26 Lift up your eyes and look to the heavens:

Who created all these?


Those who love the Book of Job will immediately hear God speaking from the whirlwind, reminding Job that God is God and Job is not. To be fair to poor Job, he was simply talking to his mates when the Most High finally had enough of their ignorance. And the question they asked—why do people suffer?—remains a question for all time. Where is God in the midst of plague and disaster? Is God cause or cure? Or both? (Spoiler alert: I do not believe that God sent COVID or caused it to happen).


But I know I’m not the first to imagine—if only for a moment—that COVID is some form of punishment for our misdeeds. Climate change, loss of habitat, unsustainable farming practices: all these trends have a hand in zoonotic diseases, those moving from animal to human.

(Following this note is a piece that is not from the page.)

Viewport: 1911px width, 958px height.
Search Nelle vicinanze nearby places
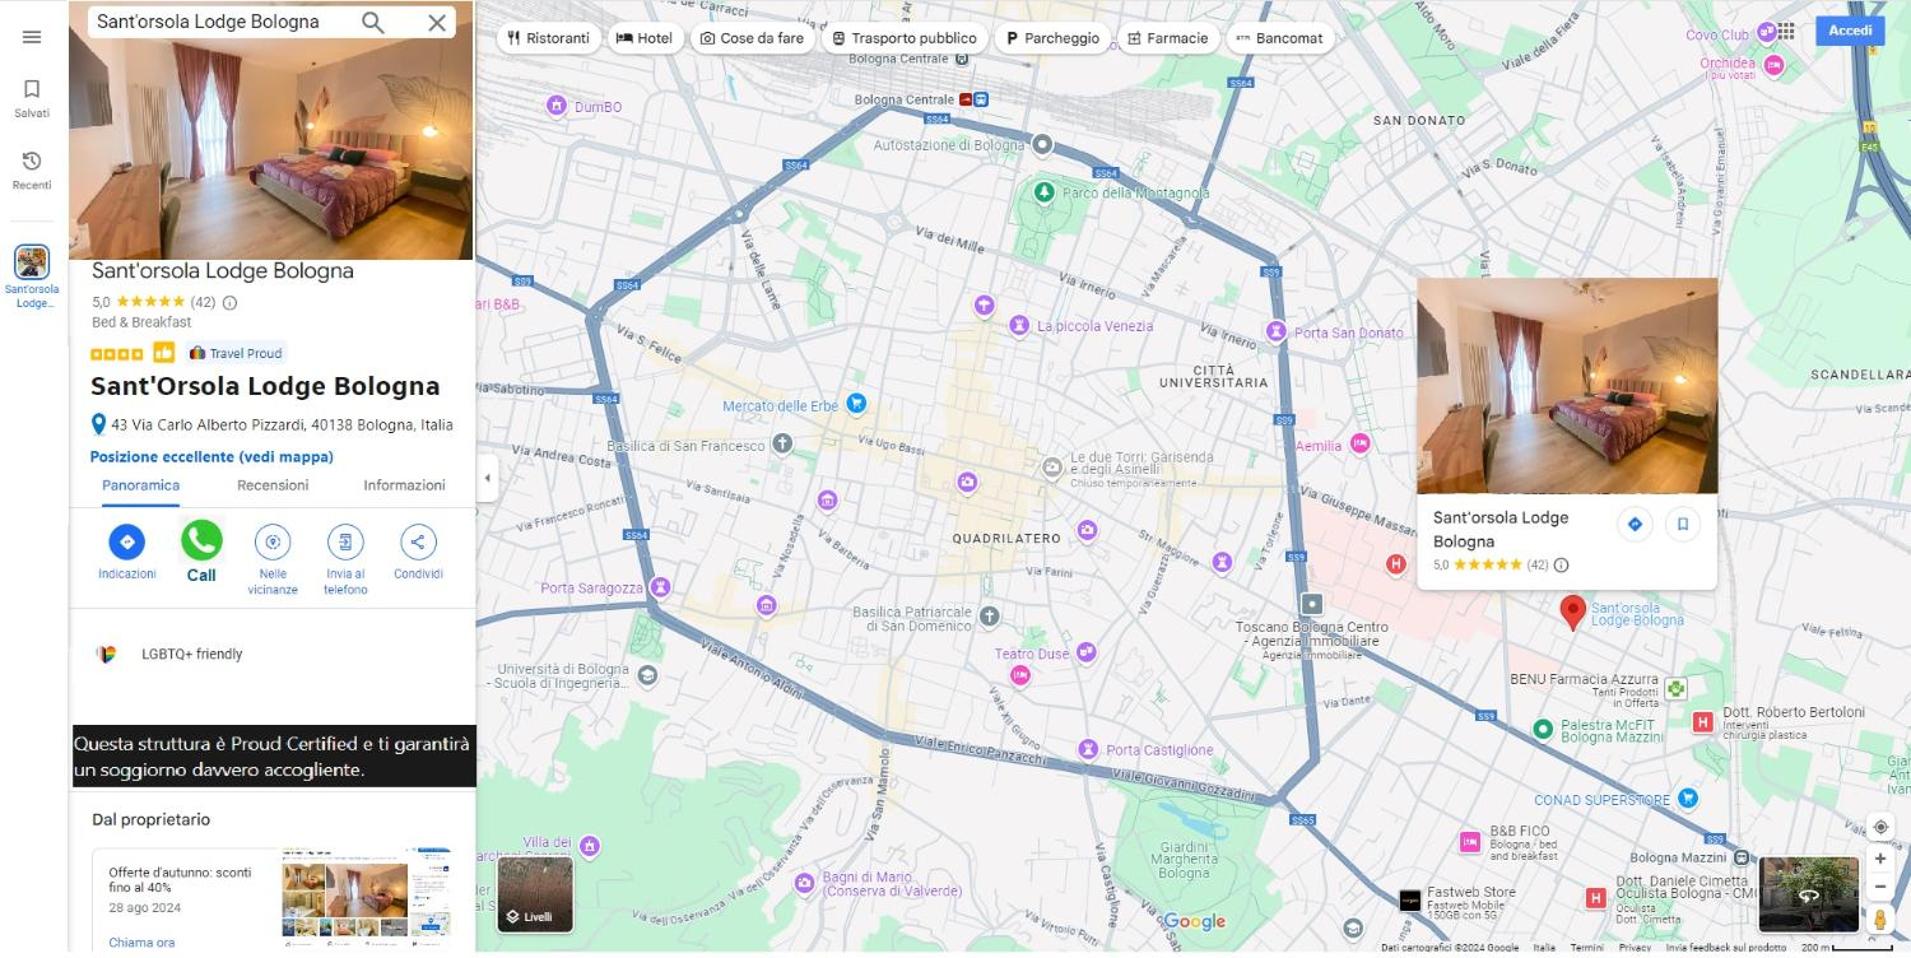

And the spread of the disease, more active under populist and authoritarian regimes, just adds another layer to this question of human foolishness.


Back to the Book of Job, we know that there is no connection between wickedness and suffering, yet we also know that God remains unsearchable. We can never fully understand the ways of God, but we can trust that God will bring rescue, shelter, and renewal in the midst of crisis. We can trust that God will bring comfort and forgiveness in the midst of our foolishness. And we can trust that God will give us new strength, to soar on wings like eagles, to run and not grow weary, to walk and not faint.


In John’s extended description of the Last Supper, Jesus offered comfort to his disciples, he washed their feet, and he promised the gift of the Holy Spirit. “Soon,” he said, “the Holy Spirit, whom God will send in my name, will teach you and remind you of all that I have said to you.” This is not a promise to reveal the unknowable mysteries of the Most High. This is a promise to help us remember everything Jesus said and did. It is a promise to send the sustaining power of the Spirit upon the church, and it is a promise to send the Spirit of the eagle—so that rescue, shelter, and renewal will come to us, now and always, Amen.